Genre:  Dated ’50s Sci-Fi / Adventure (1951, B&W)

Don’s Synopsis:  This dated Robert L. Lippert produced movie opens with stock footage of a government top-secret V2 rocket launch.  The rocket then goes haywire and crashes on an island somewhere.  So a group of scientists and pilots, including Cesar “The Joker” Romero, Hugh “Mr. Cleaver” Beaumont, a Werner Von Braun like scientist with a funny accent and his assistant Dr.

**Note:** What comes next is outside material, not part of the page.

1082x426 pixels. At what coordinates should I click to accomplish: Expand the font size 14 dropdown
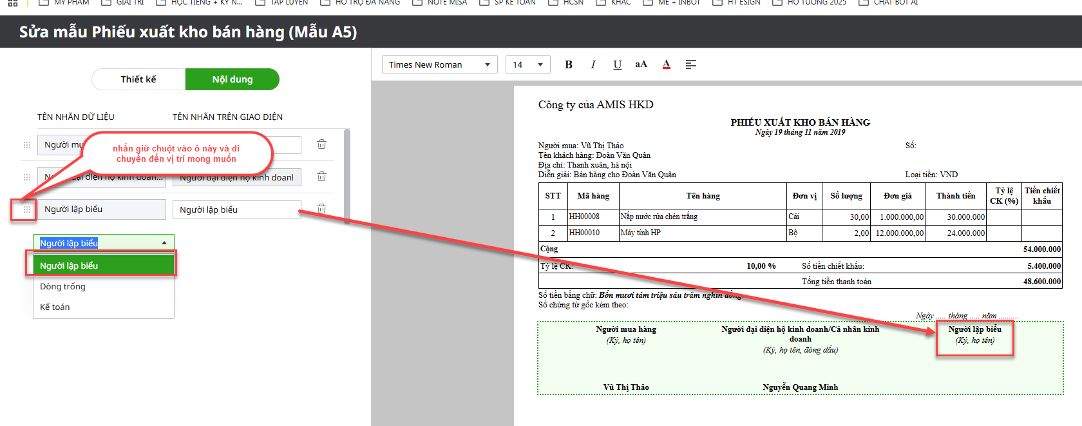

Deadmeat.  And as the annoyingly unfunny comedy relief, Sid “Monkey Boy” Melton from The Danny Thomas Show also tags along (please, please, let him die!).  When their plane gets near the rocket’s crash site, the plane also goes haywire and must crash land on the island.  Unfortunately, no one is killed in the crash.  The group then happens across a village with only two young broken-English-speaking natives living there.  The two natives tell the group that the rocket landed on their sacred mountain and anyone who goes there is certain of death.  But, once the natives meet Monkey Boy, they eagerly give the group directions to this mountain of death.  The group then climbs (and climbs and climbs and climbs and climbs and climbs and climbs) to the top of the flat mountain, pausing only briefly for Dr. Deadmeat’s obligatory death scene (unfortunately, Monkey Boy survives the climb).  On top of the uranium-rich mountain, they end up in a backlot set – I mean, primitive jungle – that’s millions of years old and full of stop-motion animated plant-eating dinosaurs.  The first dinosaur to see the men is a herbivore Brontosaurus (okay, Apatosaurus) that confuses the men for walking plants and tries to eat them.  The men then wander around looking for the rocket and eventually find it, but Monkey Boy is finally killed when a herbivore Triceratops confuses him for a tasty plant.  The remaining men take a piece of paper out of the rocket and start climbing back down the mountain.  At that moment, the mountain starts to self-destruct when an earthquake hits, causing a lot of rocks to fall near the descending men, but unfortunately all of the rocks miss hitting the men entirely.  They get back down, steal a native canoe and row out to sea before the island completely self-destructs.

Host Segments:

  • Prologue:  Joel gives the Bots a pre-movie pep talk
  • Segment One (Invention Exchange):  The pep talk continues;  Frank invents the non-stationary treadmill, the stair exerciser (a.k.a. the staircase), and the rowing machine row boat;  before he can show his invention, Joel is forced into the theater against his will
  • Segment Two:  J&tBs are telling jokes when a ship (or, more accurately, Hugh Beaumont’s house) comes into range of the SOL, with Hugh Beaumont bringing news of the apocalypse
  • Segment Three:  J&tBs present “The Explorers”, a Quinn Martin Production, with Joel as the great white explorer trying to educate “primitive savages” played by Crow and Servo, but it soon changes into a more typical Quinn Martin Production
  • Segment Four:  Joel’s playing rock climbing, when Crow and Tom call him over to look at the cool thing out the window (kicking off the “Cool Thing Out the Window” contest)
  • Segment Five (End): J&tBs are film critics analyzing today’s movie and its contribution to film padding;  Frank congratulates J&tBs for winning the experiment, but Dr. F thinks that the Mads actually won

Stinger:  Guy says, “Well, thanks for straightening the whole thing out, Doc.  You took the words right out of my mouth - and what a relief. Oh, good night.”

  

Don’s Review:  This was a heavily-padded and amazingly dull sci-fi movie from the early ’50s that seems like it was partially inspired by Arthur Conan Doyle’s novel The Lost World.  While the stop-motion effects of the dinosaurs are actually pretty good, this movie is most infamously known for its drawn-out, 20+ minute long monotonous rock-climbing sequence.  And Sid Melton couldn’t die fast enough in this movie!  The riffing by J&tBs is game but, for some reason, just wasn’t as fun as expected... maybe because the movie itself is so boring.  Except for a silly “Cool Thing Out the Window” contest kickoff, the host segments are all pretty enjoyable, in particular, a hilarious visit from Hugh Beaumont as a horseman of the apocalypse and a funny little bit by Joel crediting producer Lippert with inventing movie padding.  So, overall, this is an enjoyable episode and well worth-seeing, but it’s not one of my favorites.